When apartment operators are evaluating the performance of their communities, data about the surrounding submarket is absolutely critical. But not all submarket data is created equally.
Although metro market reports produced by research organizations have an undeniable value in the assessment of a market’s performance, it would be a mistake for operators to rely on the submarket information presented in these reports to compare against their own property (we will get to why in just a moment).
Ultimately, the best way to understand what’s going on in your submarkets is to understand what’s going on with your comps. And to understand what’s going on with your comps, you need to do market surveys (comp benchmarking).

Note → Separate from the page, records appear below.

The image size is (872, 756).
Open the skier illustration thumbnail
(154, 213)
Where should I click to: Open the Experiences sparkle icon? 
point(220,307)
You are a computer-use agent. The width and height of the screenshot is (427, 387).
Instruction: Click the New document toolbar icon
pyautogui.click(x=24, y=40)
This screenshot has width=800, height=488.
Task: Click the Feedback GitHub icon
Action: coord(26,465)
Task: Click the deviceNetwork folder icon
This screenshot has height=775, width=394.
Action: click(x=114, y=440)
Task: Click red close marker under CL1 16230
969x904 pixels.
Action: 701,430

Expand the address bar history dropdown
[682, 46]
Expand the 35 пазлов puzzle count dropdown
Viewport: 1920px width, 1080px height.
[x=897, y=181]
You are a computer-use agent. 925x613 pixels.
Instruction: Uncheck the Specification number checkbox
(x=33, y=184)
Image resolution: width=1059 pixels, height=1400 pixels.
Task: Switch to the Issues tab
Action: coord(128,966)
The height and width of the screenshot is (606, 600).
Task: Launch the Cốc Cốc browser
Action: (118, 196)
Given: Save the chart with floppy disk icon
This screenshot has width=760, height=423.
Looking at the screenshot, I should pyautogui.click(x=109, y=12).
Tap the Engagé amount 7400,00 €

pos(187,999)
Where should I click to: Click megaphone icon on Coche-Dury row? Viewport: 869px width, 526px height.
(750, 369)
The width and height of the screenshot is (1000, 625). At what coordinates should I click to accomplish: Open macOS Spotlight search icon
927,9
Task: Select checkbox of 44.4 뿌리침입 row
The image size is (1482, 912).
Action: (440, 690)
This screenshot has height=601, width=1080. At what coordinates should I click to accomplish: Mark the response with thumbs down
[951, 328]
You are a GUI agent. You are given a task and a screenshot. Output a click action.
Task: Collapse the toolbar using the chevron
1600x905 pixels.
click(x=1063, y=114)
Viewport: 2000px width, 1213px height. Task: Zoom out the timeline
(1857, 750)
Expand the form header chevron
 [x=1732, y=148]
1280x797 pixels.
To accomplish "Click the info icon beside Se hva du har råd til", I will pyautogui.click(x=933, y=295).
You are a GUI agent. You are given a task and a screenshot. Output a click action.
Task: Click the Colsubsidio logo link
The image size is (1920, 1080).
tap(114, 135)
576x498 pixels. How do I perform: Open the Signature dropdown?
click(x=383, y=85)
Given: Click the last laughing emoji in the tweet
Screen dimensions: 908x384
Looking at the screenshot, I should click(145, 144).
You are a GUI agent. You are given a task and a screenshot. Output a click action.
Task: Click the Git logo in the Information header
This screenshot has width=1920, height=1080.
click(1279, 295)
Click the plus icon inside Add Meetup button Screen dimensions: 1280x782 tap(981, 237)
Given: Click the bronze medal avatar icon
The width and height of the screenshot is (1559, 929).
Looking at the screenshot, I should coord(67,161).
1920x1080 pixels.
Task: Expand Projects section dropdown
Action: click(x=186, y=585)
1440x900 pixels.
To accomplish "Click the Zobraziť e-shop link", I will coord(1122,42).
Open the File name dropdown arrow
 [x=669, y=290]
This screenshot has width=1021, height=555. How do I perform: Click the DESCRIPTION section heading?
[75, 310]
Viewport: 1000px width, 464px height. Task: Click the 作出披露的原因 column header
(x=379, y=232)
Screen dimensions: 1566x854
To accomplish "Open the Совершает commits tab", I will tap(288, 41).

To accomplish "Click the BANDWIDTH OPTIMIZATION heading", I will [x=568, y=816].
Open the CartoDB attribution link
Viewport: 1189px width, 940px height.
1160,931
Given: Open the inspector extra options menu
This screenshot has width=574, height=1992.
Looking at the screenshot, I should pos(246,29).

The Pitfalls of Regression Analysis
Metro reports from third-party organizations can provide a great sense of the overall economic and rental trends in a metro area, such as Phoenix. This is extremely valuable information for an operator to have when evaluating the current performance of the market and when making projections about the future. This is valuable information when making strategic market-wide decisions, such as do we want to acquire/build in this market or is disposition and exit a better option. Recall how some of the public REITs years ago decided to exit all other markets and focus solely on East and West coasts. However, the most relevant data for most operators is submarket data. And, unfortunately, the submarket stats in these reports can be flawed.
Here’s why: the surveys used to produce these reports are conducted at the broad market level. Generally, only a sample of properties are contacted directly, which makes sense because calling every property in say Phoenix takes a lot of resources, time, and effort. Using that market-level sample set, regression analysis (starting from the top and working backward to establish relationships between data sets and data points) then is conducted to determine a metro area’s various submarkets’ data performance. For instance, if a Class A property grew rents by 4% this quarter, then the researcher assumes all Class A properties within say 2-mile radius must have increased rents by an equal amount.
This practice can produce misleading submarket data. It becomes significantly more difficult to drill down to a property’s specific submarket with this regression model. To use an analogy, digital photos from the mid-90s lacked enough pixels so as you zoomed in the picture got blurrier. The same happens when data is selected from the top as a sample. The more you drill in the less accurate it gets. In addition, when you layer in the delayed aspect of regression data, it simply cannot provide trustworthy and actionable insights into what is going on in a property’s all-important comp set.
Enter Market Surveys
In the end, getting information about rental and occupancy rates directly from competing properties is by far the most effective method for gaining insight into submarket dynamics and for understanding how a community compares to others in the area.
However, another problem stems from how these market surveys are traditionally conducted. Onsite associates who already are stretched too thin have to spend enormous time calling comps in often-vain attempts to collect information about asking rents, concessions, vacancy rates, etc. Often associates aren’t properly trained to get accurate data from competitors. Finally, when – or if – they are able to collect this data, they place it into Excel spreadsheets, which causes its own set of problems and usually prevents meaningful analysis.
Forward-thinking operators are implementing third-party, cloud-based market survey database platforms and processes that automate the collection of asking rents and related information from comps, allowing associates to concentrate on the many other tasks they must tend to. These solutions also can provide users with real analysis, clear reporting and true apples-to-apples comparisons between properties.
One of the many real values of these surveys is that they provide direct insight into what is going on with your competitors and, by extension, the surrounding submarket. When you want to know what’s going on in your neighborhood, don’t rely on regression analysis – rely on what your comps are telling you.